Later versions of the PS2 Linux kit use an interface very similar to the HDD interface/Ethernet sold later for network play (the later released Network adapter was also usable with the kit, including the built-in 56k modem.) This kit locates the hard drive internal to the PS2, in the MultiBay. With this kit, only the SCPH-30000 model of PlayStation 2 is officially supported. The kit does though work equally well with models newer than SCPH-30000 with the exception that the Ethernet connection tended to freeze after a short period of use. Thus the newer SCPH-50000 PlayStation 2 model will only work correctly with PS2 Linux with an updated network adapter driver, which must be transferred to the PlayStation 2 HDD by using either an older model PlayStation 2 to transfer the driver or a Linux PC with an IDE port. Both methods involve swapping HDDs. This is due to the inability to use USB Mass Storage devices with the relatively old kernel (version 2.2.1) shipped with the kit.

The slim SCPH-70000 PlayStation 2 model does not work with PS2 Linux at all, due to the lack of a hard drive interface, though a very few early models in this revision had solder pads of an IDE interface on the motherboard that could be used (but required modding of the console, thereby voiding its warranty.) Even so, it is possible to network boot from a PXE server.

PS2 Linux installation DVDs are region encoded, as are all other PS2 game discs. A European/PAL disc will be rejected by an NTSC PlayStation 2 game system; however this is only at boot time: if the user has a mod that allows them to load a PAL disc, then the PS2 Linux boot loader supports both PAL and NTSC Linux (read the documentation to determine the button presses), so once they are past the "DVD not supported", they can boot Linux and then later start X Window in NTSC mode.

== Unofficial support ==
Ever since the discontinuation of the PS2 Linux Kit and some time before that there has been a large, active group who have tried and succeeded to run the Linux operating system through other methods. One notable example is the KernelLoader Linux loader developed by Mega Man, which requires users to copy the necessary kernel files onto removable storage or DVDs. Such storage media must be formatted as a Video DVD due to Sony's anti-piracy measures, which restrict the use of data DVDs.
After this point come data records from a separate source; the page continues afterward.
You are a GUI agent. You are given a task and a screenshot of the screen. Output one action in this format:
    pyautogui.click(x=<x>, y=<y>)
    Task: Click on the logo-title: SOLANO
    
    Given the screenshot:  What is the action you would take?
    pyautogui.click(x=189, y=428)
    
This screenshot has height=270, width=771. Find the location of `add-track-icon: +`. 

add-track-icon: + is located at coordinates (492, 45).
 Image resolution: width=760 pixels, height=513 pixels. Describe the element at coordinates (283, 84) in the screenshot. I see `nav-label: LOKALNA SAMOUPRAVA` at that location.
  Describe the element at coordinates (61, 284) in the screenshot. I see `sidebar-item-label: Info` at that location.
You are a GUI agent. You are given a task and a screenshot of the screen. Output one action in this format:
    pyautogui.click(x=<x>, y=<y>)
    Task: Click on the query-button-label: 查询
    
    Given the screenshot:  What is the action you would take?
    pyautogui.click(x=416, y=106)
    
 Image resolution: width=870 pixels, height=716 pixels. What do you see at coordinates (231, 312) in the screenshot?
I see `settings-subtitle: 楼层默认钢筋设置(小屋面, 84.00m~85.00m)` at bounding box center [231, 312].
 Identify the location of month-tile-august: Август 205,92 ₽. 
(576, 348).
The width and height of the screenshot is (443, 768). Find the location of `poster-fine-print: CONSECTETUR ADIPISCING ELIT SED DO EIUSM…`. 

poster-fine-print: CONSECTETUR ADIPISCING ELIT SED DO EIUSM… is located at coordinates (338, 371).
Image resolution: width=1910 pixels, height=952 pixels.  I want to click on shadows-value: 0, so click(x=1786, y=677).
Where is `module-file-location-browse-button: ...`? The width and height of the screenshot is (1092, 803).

Through this method it has become possible to use custom Linux distros and other UNIX-like operating systems compiled for the PlayStation 2 and this has enabled users to use more compatible Linux kernels with smaller footprints and programs specially designed for the console. These methods often require the use of PS2 exploits such as Free MCBoot which allows the end user to boot from the PlayStation 2 memory card and launch custom made homebrew applications packaged as ELF files and other exploits such as SwapMagic etc. Some other more invasive methods (such as the use of modchips or resoldering an IDE port on early 7000x models) require the opening of the PlayStation 2 console itself, voiding the warranty of the device if still applicable.